If you are an atheist reading this post, or at least a non-biblical theist, you’re natural reaction might be to attack the premise that the Bible is authoritative on certain truth claims. For the sake of discussion, however, I want you to assume its legitimacy—not simply because I hold to it myself, but rather because reducing this discussion to a debate over biblical authority raises a communicative barrier between YEC’s and the majority of their critics. You may ultimately want to disprove the Bible as an infallible source of knowledge, but to promote scientific literacy and mitigate the influence of YEC in education and politics (our common goal), you don’t have to.
Why? Because the YEC’s reading of Scripture is often as profound as their grasp on science, which is to say: oversimplified, and specially tailored to suit their occasion.
The Earth is young, because the days of Genesis lasted only ~24 hours… right?
If you follow AiG’s instructions for reading Genesis, you might be convinced that the only key to reading Genesis like they do is to agree that the Hebrew ‘yom’ should be understood as a common, 24-hour day. This limits the creation of heaven, Earth, and life therein to a common week at the beginning of time. TurretinFan writes thusly:
I’ve argued similarly that it makes sense to read the days of Genesis 1 only through our common experience of this natural, 24-hour cycle. The best evidence for this derives not from the inclusion of evening and morning, however, but from the fact that there are exactly 7 of them—6 for working and 1 for rest. The Pentateuch’s citation of this text as a warrant for observing the Sabbath shuts the door, in my opinion, on the possibility that these days were meant to portray long eras (the ‘Day-Age’ reading).

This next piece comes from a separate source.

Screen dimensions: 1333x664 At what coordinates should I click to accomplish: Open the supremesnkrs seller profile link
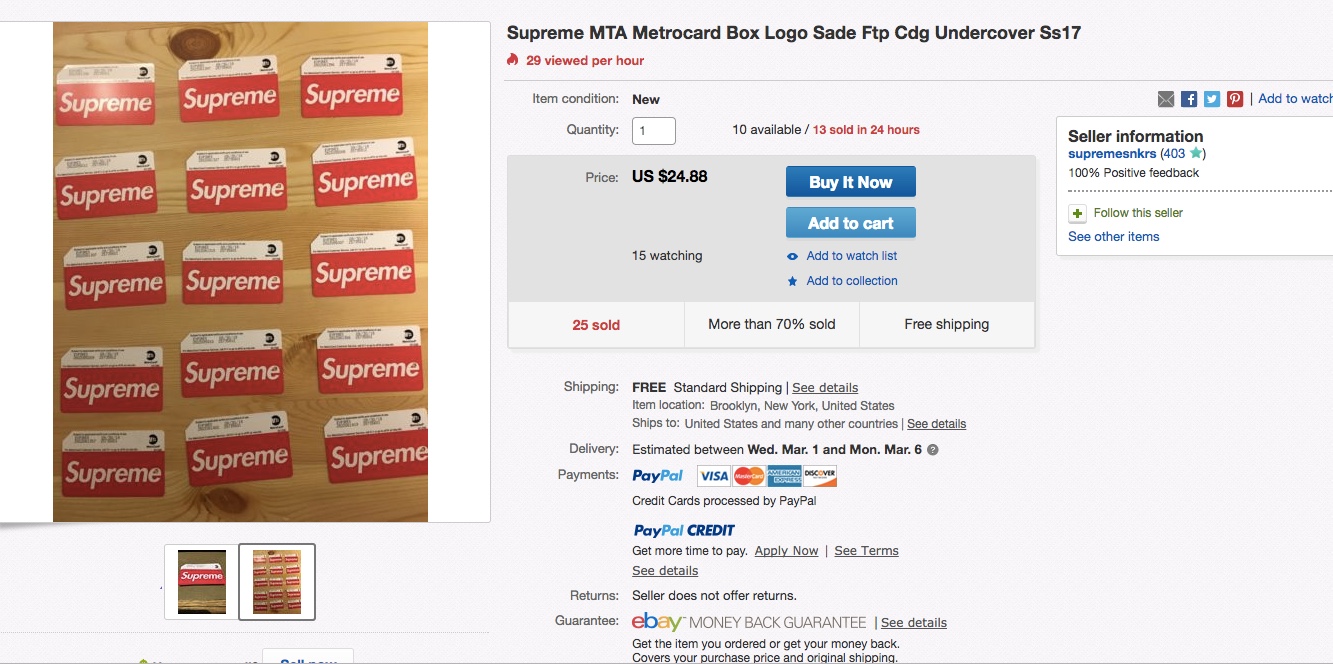[1112, 154]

On the other hand, the inclusion of evening and morning should prevent us from leaping into the premature and thoroughly disproven notion that land and sky (i.e. the heavens and the Earth), moon and star, and plant and animal all appeared within a common week only thousands of years ago. It is important to note that Genesis does not read: “there was morning and evening, comprising the first day”, but “there was evening and then morning”. Why does this matter? The interval of time between evening and morning is itself a period of rest. It is a precious set of hours in which we, the tired laborer, can regain our strength before draining it again at sunrise. It is not a Sabbath, but it foreshadows the holy rest and communion with God that awaits us and gives meaning to our six-fold engagement with toil and strife. Thus in the Orthodox tradition (and several others), nightly vespers is a prayer service in which creation hymns and ‘reenactment’ of the garden scene reiterate the relationship between Genesis and our daily lives.

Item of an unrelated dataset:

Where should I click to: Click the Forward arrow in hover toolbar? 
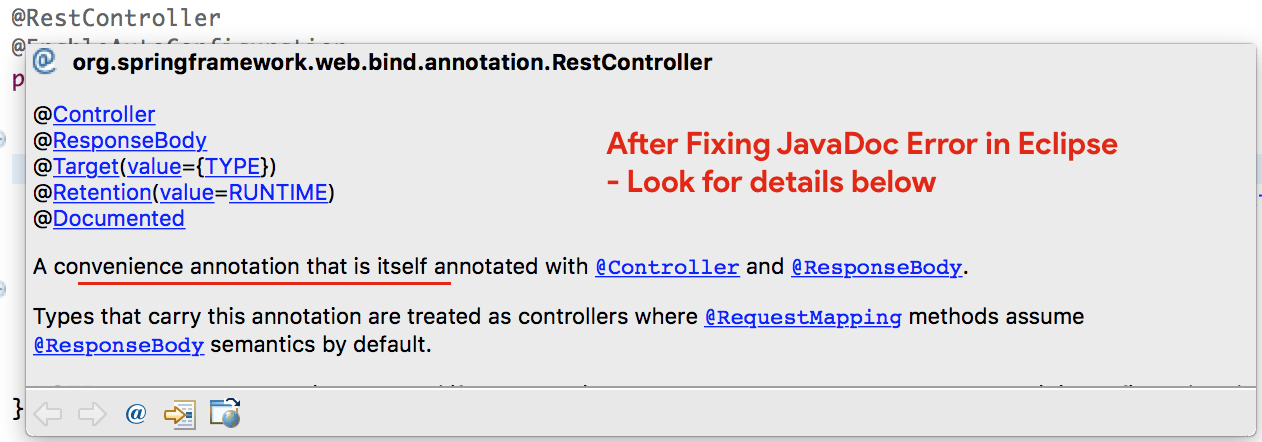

At this point, we should recognize how the author of Genesis 1 utilized our common experience to tell a story about God (it is a radical subversion of classic mythology). We can envision God working as we do, even resting nightly as we do, until he completes his project, which is to construct a holy abode in which he can take up residence and reign sovereignly. But to argue that “since these days are 24-hour cycles, all material things occurred nearly simultaneously” is a gross oversimplification of the text. Are we to believe that God became tired and had to take the night off? Did he draw creation out over six days just to teach us a lesson about resting once a week? And finally, what did God do on the eighth day? Did he return to work or continue resting?

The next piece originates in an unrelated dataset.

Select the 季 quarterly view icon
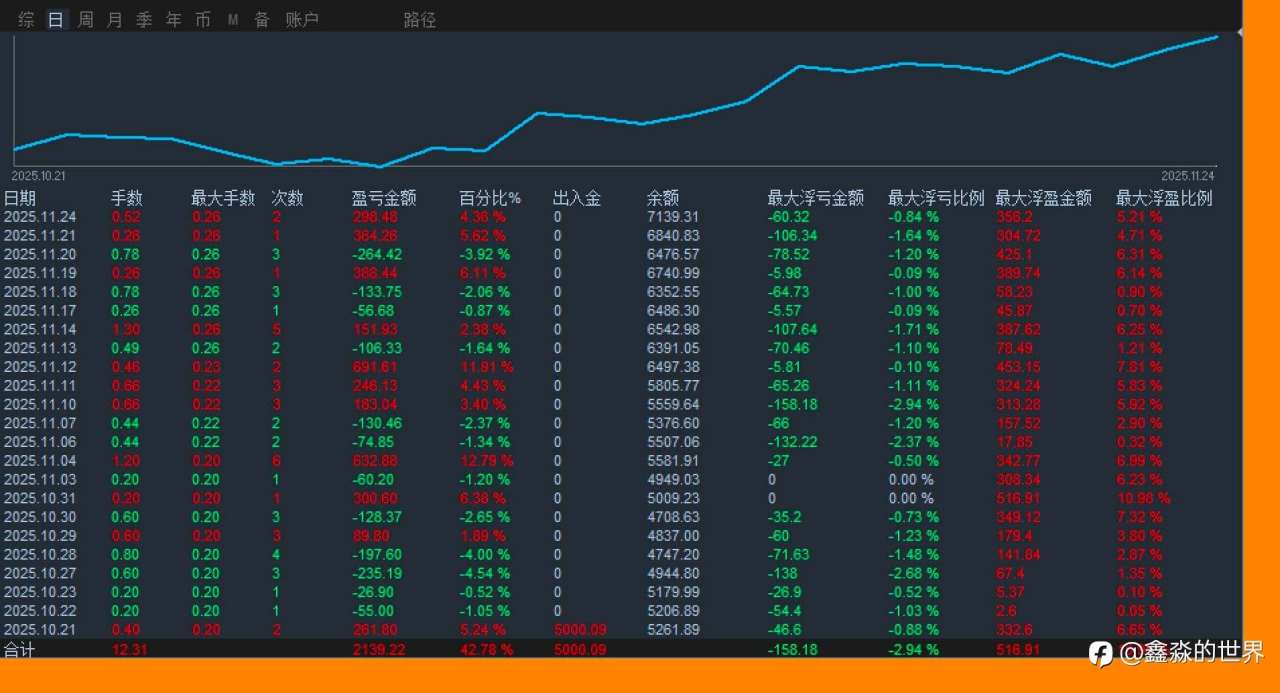coord(143,18)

The days of Genesis 1 are a depiction of the workweek of the eternal God, who covenanted with Israel. It is a magnificent image, drawing from very limited human experience to portray that, which is incomprehensible. To anchor these days to any moment in our earthly timeline does great injustice to the profundity of the text and mocks the eternal attributes of the God described in the Hebrew Bible and New Testament.
Isn’t Genesis written as a historical text, though, and not a metaphor/analogy? If so, why not appeal simply to the plain meaning of the text?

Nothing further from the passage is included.